MIPI->ISP->PPA->H264->SD Card pipeline performance

try_except
Posts: 9
Joined: Thu Jan 23, 2025 12:50 pm

MIPI->ISP->PPA->H264->SD Card pipeline performance

Postby try_except » Wed Nov 19, 2025 2:04 pm

Hi all!
I've been working for a couple of months on a video capturing project on ESP32-P4 and so far I've managed to achieve 1080p@30 fps performance for the MIPI->ISP->H264->SD Card pipeline with no problem, but I'm experiencing framerate drops when including the PPA in my system. At first I thought PSRAM bandwidth limitations was slowing down the loop, because I was executing each step as a separate task and so every single step would read and write big buffers from the PSRAM, but now I've joined everything in a single task and achieved the same 20 fps as before.

Right now I'm using an OV5647 sensor running at 1280x960@45 fps, trying to scale down by a factor of 2 (so 640x480), PSRAM is running at 200 MHz, I'm not writing to SD and I'm printing the following message once every second:

Code: Select all

I (709451) Video Manager: Bitrate = 997296 bps = 121 kB/s, Set bitrate= 1175040 bps, FPS=20, Set FPS=45
I (710481) Video Manager: Bitrate = 1028288 bps = 125 kB/s, Set bitrate= 1175040 bps, FPS=20, Set FPS=45
I (711501) Video Manager: Bitrate = 1025600 bps = 125 kB/s, Set bitrate= 1175040 bps, FPS=20, Set FPS=45
I (712521) Video Manager: Bitrate = 3149160 bps = 384 kB/s, Set bitrate= 1175040 bps, FPS=20, Set FPS=45
I (713541) Video Manager: Bitrate = 1777744 bps = 217 kB/s, Set bitrate= 1175040 bps, FPS=20, Set FPS=45
I (714561) Video Manager: Bitrate = 3067824 bps = 374 kB/s, Set bitrate= 1175040 bps, FPS=20, Set FPS=45
I (715581) Video Manager: Bitrate = 4489584 bps = 548 kB/s, Set bitrate= 1175040 bps, FPS=20, Set FPS=45
As you can see, FPS don't change with bitrate, so it's not about bandwidth (as far as I can tell).

I understand running the whole pipeline can take more than 22.2 ms (45 FPS), but since there's no information about expected PPA performance, I wanted to ask here if there's anything I could be doing wrong. I'm not using the esp_video library since it's terribly memory-hungry, so I used esp_cam_sensor and esp_h264 to configure the sensor and the encoder.

(Information supplied)
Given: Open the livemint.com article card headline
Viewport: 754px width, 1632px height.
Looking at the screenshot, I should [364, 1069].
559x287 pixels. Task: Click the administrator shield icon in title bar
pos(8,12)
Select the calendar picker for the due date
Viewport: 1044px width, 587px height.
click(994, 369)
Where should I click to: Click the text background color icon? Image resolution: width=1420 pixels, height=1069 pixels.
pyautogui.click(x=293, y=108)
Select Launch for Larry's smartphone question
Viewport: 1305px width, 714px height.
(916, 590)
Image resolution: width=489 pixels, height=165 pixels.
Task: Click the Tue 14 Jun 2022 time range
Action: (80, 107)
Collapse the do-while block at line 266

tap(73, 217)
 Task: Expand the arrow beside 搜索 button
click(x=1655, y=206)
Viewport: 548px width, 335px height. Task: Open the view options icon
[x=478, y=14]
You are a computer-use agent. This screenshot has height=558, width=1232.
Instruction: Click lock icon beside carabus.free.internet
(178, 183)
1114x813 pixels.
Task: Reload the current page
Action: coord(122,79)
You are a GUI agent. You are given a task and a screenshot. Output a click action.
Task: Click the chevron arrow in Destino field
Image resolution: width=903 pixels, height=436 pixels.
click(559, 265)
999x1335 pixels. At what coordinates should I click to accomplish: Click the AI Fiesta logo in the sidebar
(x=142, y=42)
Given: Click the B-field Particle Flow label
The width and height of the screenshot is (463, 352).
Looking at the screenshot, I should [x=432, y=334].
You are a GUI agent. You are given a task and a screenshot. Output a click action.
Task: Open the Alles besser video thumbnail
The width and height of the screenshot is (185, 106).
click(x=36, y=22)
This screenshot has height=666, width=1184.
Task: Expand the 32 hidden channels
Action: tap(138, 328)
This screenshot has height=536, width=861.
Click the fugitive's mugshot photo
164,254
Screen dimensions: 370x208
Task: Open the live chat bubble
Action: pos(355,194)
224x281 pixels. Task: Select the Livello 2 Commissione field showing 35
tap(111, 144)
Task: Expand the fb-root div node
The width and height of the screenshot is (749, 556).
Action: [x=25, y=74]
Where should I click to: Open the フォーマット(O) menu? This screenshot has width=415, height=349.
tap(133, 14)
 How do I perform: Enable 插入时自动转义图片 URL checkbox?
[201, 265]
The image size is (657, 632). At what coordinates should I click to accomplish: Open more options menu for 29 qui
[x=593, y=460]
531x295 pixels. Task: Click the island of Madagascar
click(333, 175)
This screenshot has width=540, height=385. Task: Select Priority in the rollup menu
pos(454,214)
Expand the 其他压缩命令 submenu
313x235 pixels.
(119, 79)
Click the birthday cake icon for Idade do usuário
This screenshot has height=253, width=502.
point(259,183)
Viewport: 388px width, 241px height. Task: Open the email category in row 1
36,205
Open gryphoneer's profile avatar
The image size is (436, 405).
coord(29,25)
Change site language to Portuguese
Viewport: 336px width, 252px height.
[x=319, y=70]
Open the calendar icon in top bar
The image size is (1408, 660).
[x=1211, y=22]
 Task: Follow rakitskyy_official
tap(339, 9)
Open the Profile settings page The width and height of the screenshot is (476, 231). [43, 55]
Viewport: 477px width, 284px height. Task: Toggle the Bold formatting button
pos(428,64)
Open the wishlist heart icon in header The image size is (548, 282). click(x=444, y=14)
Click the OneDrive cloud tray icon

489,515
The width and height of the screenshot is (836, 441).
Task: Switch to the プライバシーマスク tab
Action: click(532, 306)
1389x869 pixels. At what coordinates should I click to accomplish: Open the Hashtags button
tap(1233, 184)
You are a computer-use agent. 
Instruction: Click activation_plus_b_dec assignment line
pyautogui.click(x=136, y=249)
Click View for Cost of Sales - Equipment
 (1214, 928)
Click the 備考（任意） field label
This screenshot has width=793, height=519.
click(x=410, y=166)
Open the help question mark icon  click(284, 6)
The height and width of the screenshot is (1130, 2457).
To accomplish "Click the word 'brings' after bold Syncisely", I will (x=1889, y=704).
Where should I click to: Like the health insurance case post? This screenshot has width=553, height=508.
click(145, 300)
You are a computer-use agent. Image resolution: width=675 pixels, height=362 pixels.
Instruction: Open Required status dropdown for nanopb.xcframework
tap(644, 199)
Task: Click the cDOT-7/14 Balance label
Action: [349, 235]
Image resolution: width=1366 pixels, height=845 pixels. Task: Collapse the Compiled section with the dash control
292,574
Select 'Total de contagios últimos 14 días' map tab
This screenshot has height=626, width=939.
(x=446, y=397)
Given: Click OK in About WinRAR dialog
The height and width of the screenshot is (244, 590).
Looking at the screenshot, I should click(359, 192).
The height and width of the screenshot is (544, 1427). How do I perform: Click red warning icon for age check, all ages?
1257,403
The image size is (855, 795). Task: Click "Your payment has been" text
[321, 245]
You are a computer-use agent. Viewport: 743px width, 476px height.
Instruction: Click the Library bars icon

(Task to carry out)
Decide whether each statement below agrees with the forum post on pipeline performance. Answer yes or no for each, and quote the words of the post that decide it.
1. The sensor runs at 1280x960 and 45 fps.
2. Combining all the steps into a single task raised the frame rate above 20 fps.
3. The esp_video library is used to configure the sensor.

(Final answer)
1. Yes: "I'm using an OV5647 sensor running at 1280x960@45 fps"
2. No: "now I've joined everything in a single task and achieved the same 20 fps as before"
3. No: "I'm not using the esp_video library since it's terribly memory-hungry"